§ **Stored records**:
◆ ◆ ◆ ◆ ◆ ◆ ◆

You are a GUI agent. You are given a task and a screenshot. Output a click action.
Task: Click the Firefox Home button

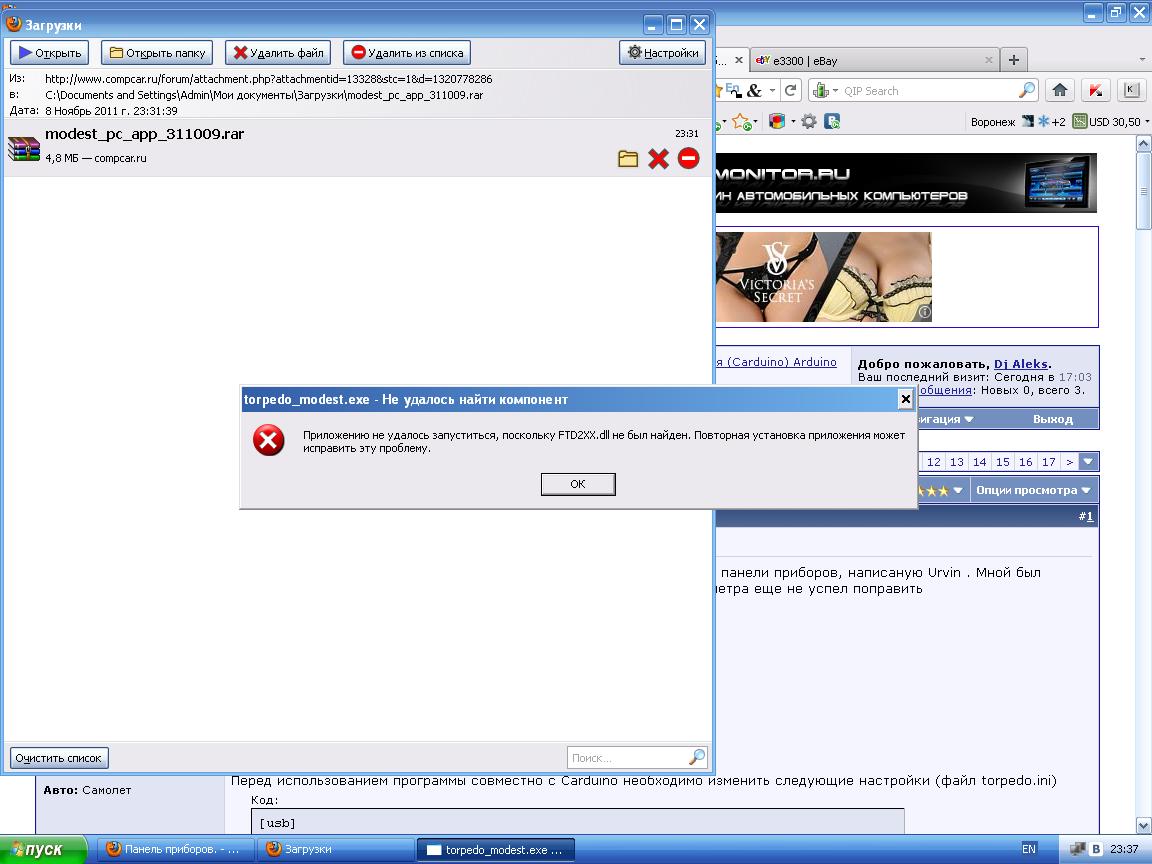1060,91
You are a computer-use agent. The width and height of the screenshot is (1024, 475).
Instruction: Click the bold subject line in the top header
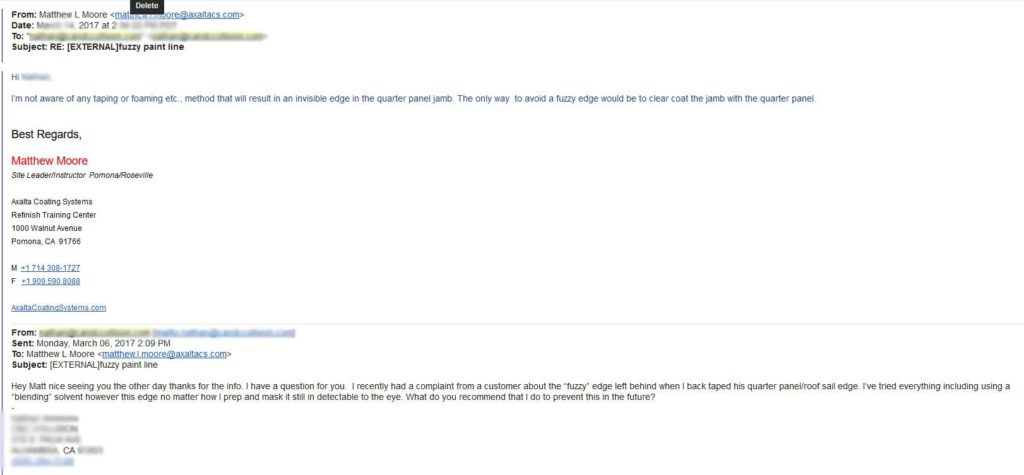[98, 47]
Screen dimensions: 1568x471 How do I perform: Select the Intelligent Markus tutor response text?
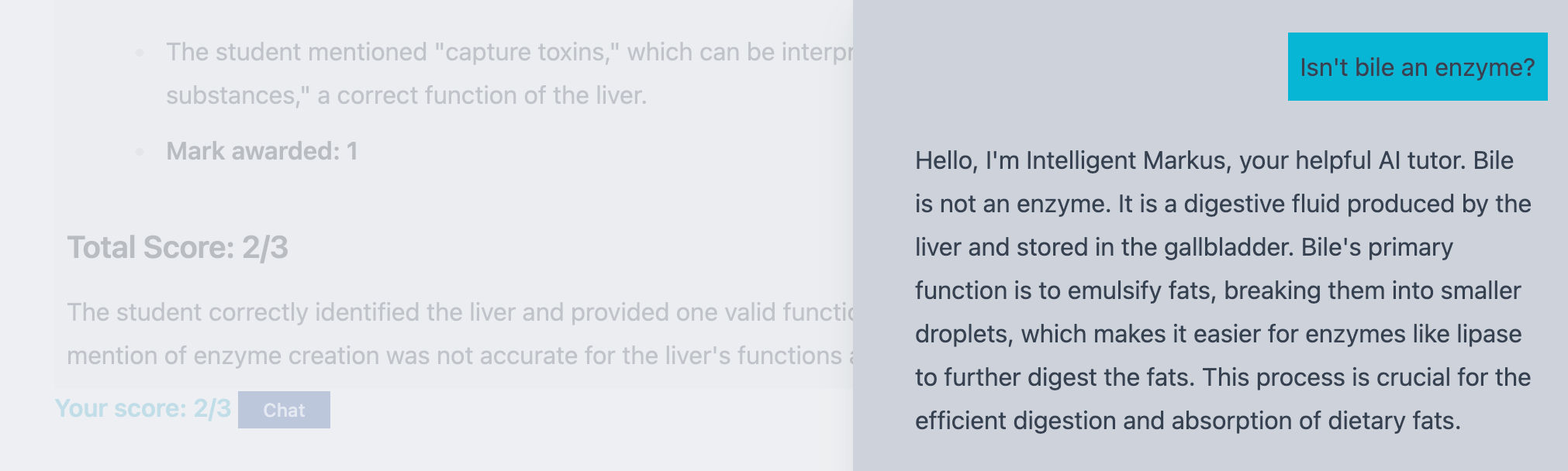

◆ ◆ ◆ ◆ ◆ ◆ ◆

§ **WHAT THE TASK REQUIRES**: Write out each line exactly, from the one containing "You are a computer-use" through the end of the entries, and skip the pictures.

§ **ANSWER BELOW**:
You are a computer-use agent. The width and height of the screenshot is (1024, 475).
Instruction: Click the bold subject line in the top header
[98, 47]
Screen dimensions: 1568x471 How do I perform: Select the Intelligent Markus tutor response text?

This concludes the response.